After I walked, it was 9:41. Still had time for a shower with a quick hair wash. I had exactly seven minutes to make it to the dentist. Then it happened, I was STUCK BEHIND SOMEONE GOING THE SPEED LIMIT!

Late, again.

As I fumed and came so close to the guy’s bumper that I could have applied my lipstick from its’ reflection, I started to reflect. Why had I done this to myself? Why had I tried to fit an activity into every single little minute (long ‘u’) second. Call it multi-tasking, call it time management, call it mind-boggling, call me a doctor!

Then the thought hit me. I could slow down. I could slow down literally, personally, spiritually. Why, just the other day, I’d read something in the newspaper, while I dried my hair and made my bed, about the airlines slowing down. Yes, they were slowing down on take-offs and landings. Not that we ‘non-airline people’ would have ever known if they hadn’t told us. In fact, it’s kind of creepy that they did. But, I decided, if they could slow down without falling out of the sky, I could slow down without falling out of the sky, or something like that.

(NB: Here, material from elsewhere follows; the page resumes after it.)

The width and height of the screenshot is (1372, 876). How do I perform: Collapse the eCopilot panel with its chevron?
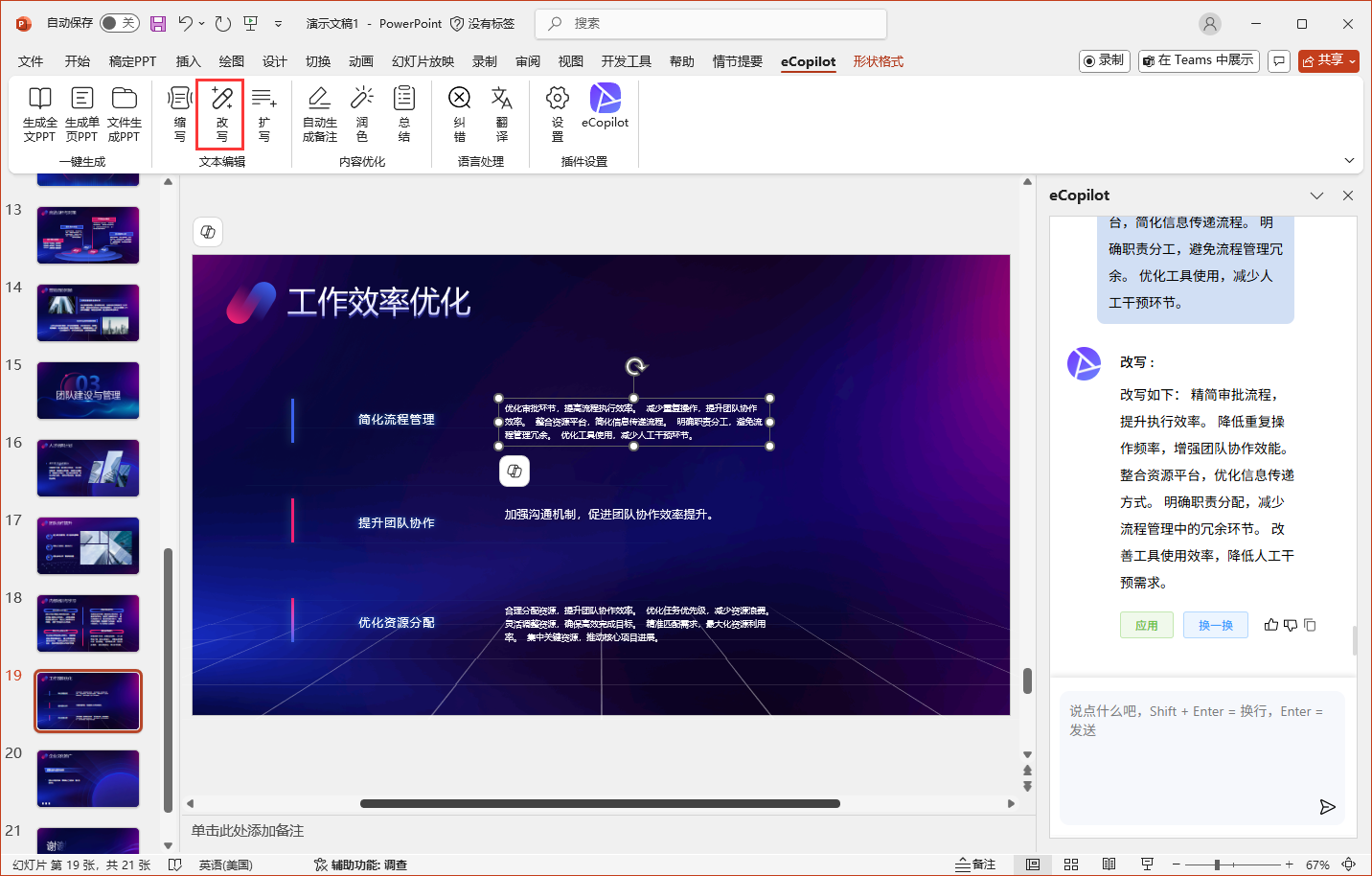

I thought I’d start with driving. I could slow down to the speed limit, or close to it. (I can’t get too spiritual.) I’d have to plan more time to get places and less time doing stuff before I left. That seemed achievable. I’d save on gas and sanity. In my case, two precious commodities.

Next, I thought I’d slow down physically. Not on exercise. No, just in the way that I moved each day. In other words, I vowed to “Live deliberately,” as one Bible teacher put it. Slowing down in everyday tasks reminded me of a home school field trip that I took with my children.

My home school class of two decided to attend a mach airplane accident in order to give emergency personnel practice for the real thing. My then 10-year-old daughter had gaping, life-like wounds applied to her head and leg. My 6-year old son and I both had black bands signifying our ‘mach’ demise. We stationed ourselves quite dramatically outside of the plane.

The alarms sounded. Blaring, loud, obnoxious sirens which summoned a variety of emergency personnel to our aid. As they arrived, while trying to appear really dead, I opened my eyes in a slit and observed them. They weren’t rushing to our aid. They were walking, quite casually, I might add. One even came to my side checked my band, along with my son’s and LEFT US THERE!

I learned from that experience. First, I learned that no matter how dramatically you play dead in a plane wreck, the ER people don’t laugh. Second, I learned that those emergency professionals were trained to walk slowly, deliberately, in order to make fewer mistakes.

I vowed to slow down. Be deliberate. Prioritize.

Third, I’ve decided to slow down spiritually–taking time to listen to God. Our world is so full of noise. It’s hard to hear the still small voice of God.

So to slow down, several times a week, I get on my knees and pray. Being on my knees isn’t magical for me it’s meaningful. It’s saying to Pauline that I mean business with God. I start out with thanksgiving and praise, acknowledging that I have no strength or ability to live a life pleasing to God without the help of The Holy Spirit.

Next, I give up my rights. I ask God to use me to further His kingdom in His way, then I ask Him to help me do that. I also pray for others. My family, my church, unsaved people, and always the persecuted church. Then, I try and listen. Often, I’ll go for a walk, listen to a sermon or praise music on my iPod, then, Ill turn it off and tell God that I’m listening. He speaks. Softly. Subtly.

I hear Him plainly on Sundays through expository teaching. I hear Him through Bible Study Fellowship, I hear him through my family and close friends who hold me accountable. He’s speaking to me, perhaps He’s speaking to you and you’re just not hearing.

So slow down. Enjoy. Listen. Rest. And by all means, be on time to your dentist appointments!